«Кажется, дяденька пониже Одинца, но куда тяжелее», – сделал я неутешительный вывод и оценивающе прикинул, как лучше за него браться. Хан и впрямь своими габаритами изрядно походил на гоголевского Тараса Бульбу. Понятно, не лицом – и глаза узковаты, и скулы торчат, словно крылья. Зато фигура у него еще та. Массивная, как у борца сумо, и кряжистая, как столетний дуб. Имелось и неплохое пузцо – очевидно, сказывалось обилие жирной баранины и мягкие подушки, на которых он, по-видимому, немало возлежал в последние годы.
Впрочем, сабельные шрамы на лице, особенно тянувшийся от подбородка до правого виска, подтверждали, что вояка он о-го-го, а могучие плечи напоминали, что он и сейчас, несмотря на немалый живот, в состоянии с одного удара снести вражескую голову. Да и сабелька у него в ножнах хоть и богато изукрашенная, а навряд ли декоративная – скорее всего дамасская сталь или булат. Словом, из тех, что и гвоздь разрубят, и волосок на лету располовинят.
Одно хорошо – он не ожидает подвоха, и свалить его у меня должно получиться. Ну а лежа на земле особо не развернешься, особенно если заломить руки, взяв одну на излом.

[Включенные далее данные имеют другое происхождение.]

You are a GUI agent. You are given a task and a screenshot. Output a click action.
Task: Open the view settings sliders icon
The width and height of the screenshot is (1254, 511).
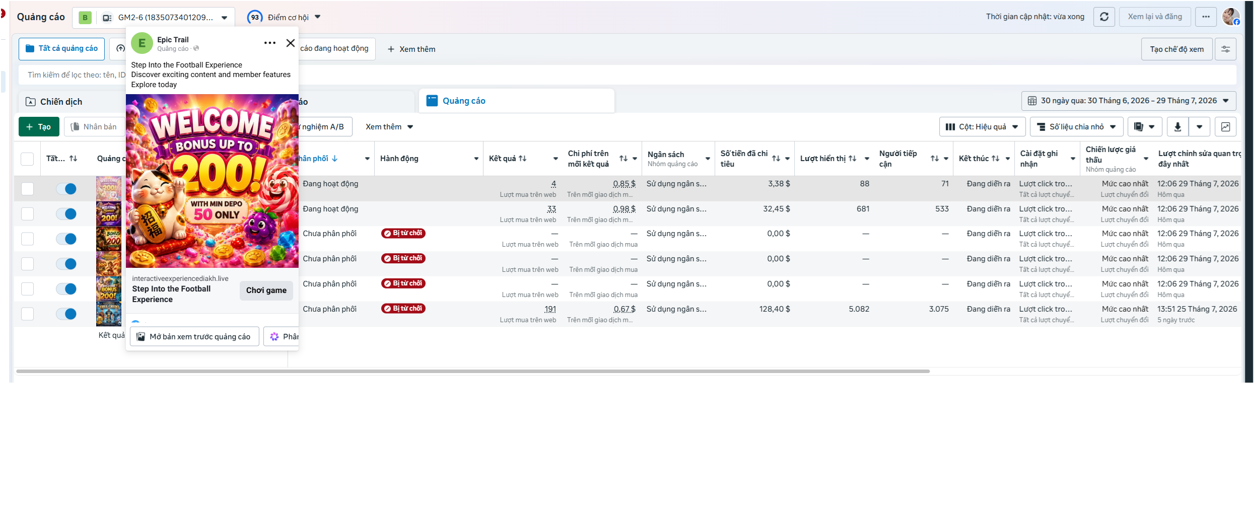point(1225,49)
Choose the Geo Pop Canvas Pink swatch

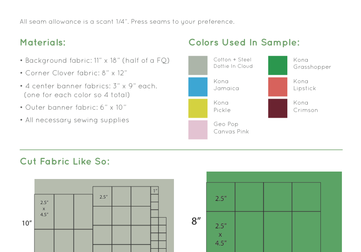198,130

А Фарид-мурза уже остановил своего коня, давая понять, что дальнейший путь належит проделать пешком. Пора, так пора. И я взмолился к небесам лишь об одном: «Господи, да будешь ты ни за, ни против нас». Продумано-то вроде бы все, но случайности, в том числе и самые каверзные – такая штука, от которых никто не застрахован. И тогда непременно сработает правило мелочей: если что-то кажется несущественным, оно и сыграет решающую роль. Причем непременно негативную.
А в голове пошел обратный отсчет, похожий на тот, что дается при старте космической ракеты. Только там на секунды, а у меня подлиннее.
Я громко командую:
– Почетную дорожку для государя всея Руси Федора Борисовича Годунова и великого Кызы-Гирея!

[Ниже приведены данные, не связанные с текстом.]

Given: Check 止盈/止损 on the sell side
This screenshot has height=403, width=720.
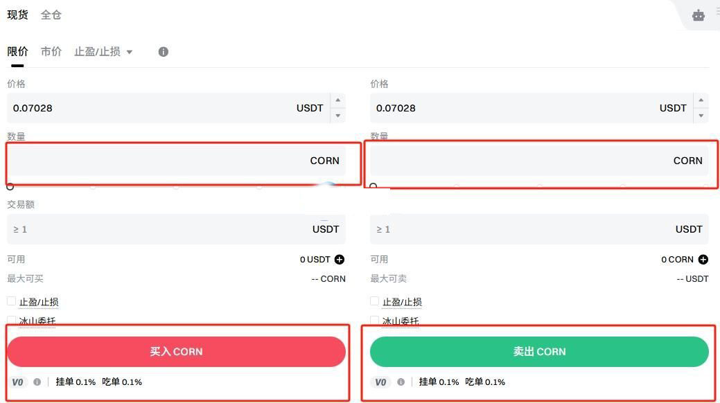Looking at the screenshot, I should click(374, 301).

Спешиваюсь сам, кинув поводья Дубцу и с удовлетворением наблюдая, как четверо телохранителей с рулонами алой ткани бегут к Кызы и обгоняя их скачут к нему же Сефер и Фарид-мурза, желая присоединиться к этому, как его, лучезарному солнцу Крымского ханства.
Я подхожу к продолжавшему сидеть в седле моему ученику и, припав на одно колено, подставляю ему второе, попутно лишний раз порадовавшись, что он ничегошеньки не знает. Такое лицо не сыграть, во всяком случае Федору, все искренне, от души. Страдает человек, жуть как ему все не нравится, но деваться некуда, приходится покориться. Думаю, если и имелись у Гирея легкие сомнения, то при виде лица Годунова их смело, словно ураганным ветром хлипкую паутину.